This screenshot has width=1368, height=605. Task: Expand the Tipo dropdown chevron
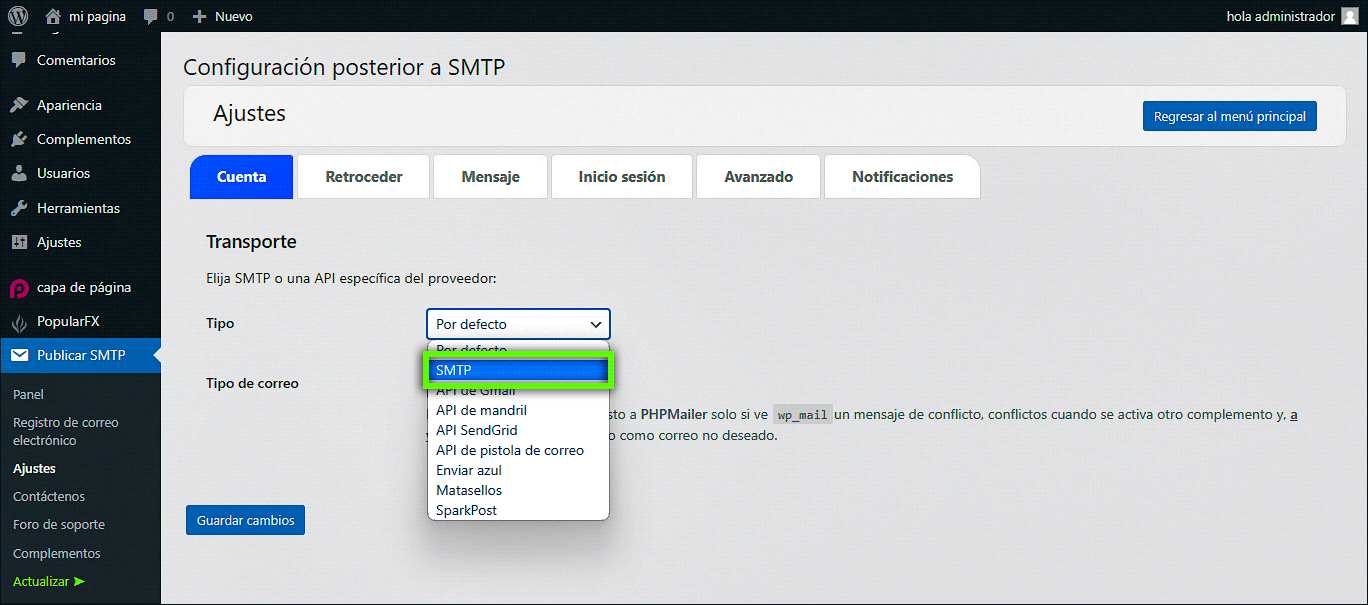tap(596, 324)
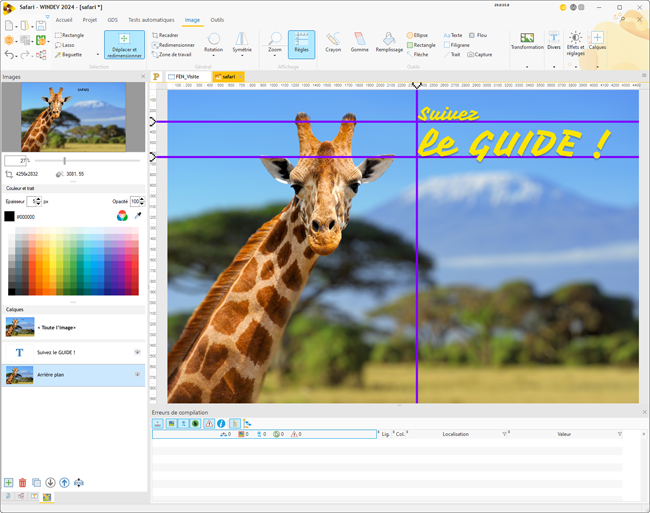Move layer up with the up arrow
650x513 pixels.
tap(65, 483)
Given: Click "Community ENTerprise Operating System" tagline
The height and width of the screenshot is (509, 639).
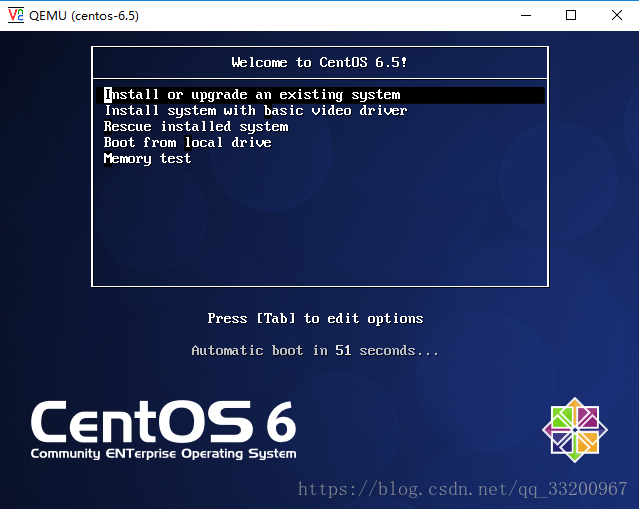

* * *

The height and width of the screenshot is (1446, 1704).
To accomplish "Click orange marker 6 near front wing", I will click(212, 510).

_Task requirements_.
Going back to the data above, write out everything from the line with "This screenshot has" down to the line with "The height and width of the screenshot is (509, 639).", both included, leaving every picture out.

_Solved problem_.
This screenshot has width=1368, height=605. Task: Expand the Tipo dropdown chevron
tap(596, 324)
Move layer up with the up arrow
650x513 pixels.
tap(65, 483)
Given: Click "Community ENTerprise Operating System" tagline
The height and width of the screenshot is (509, 639).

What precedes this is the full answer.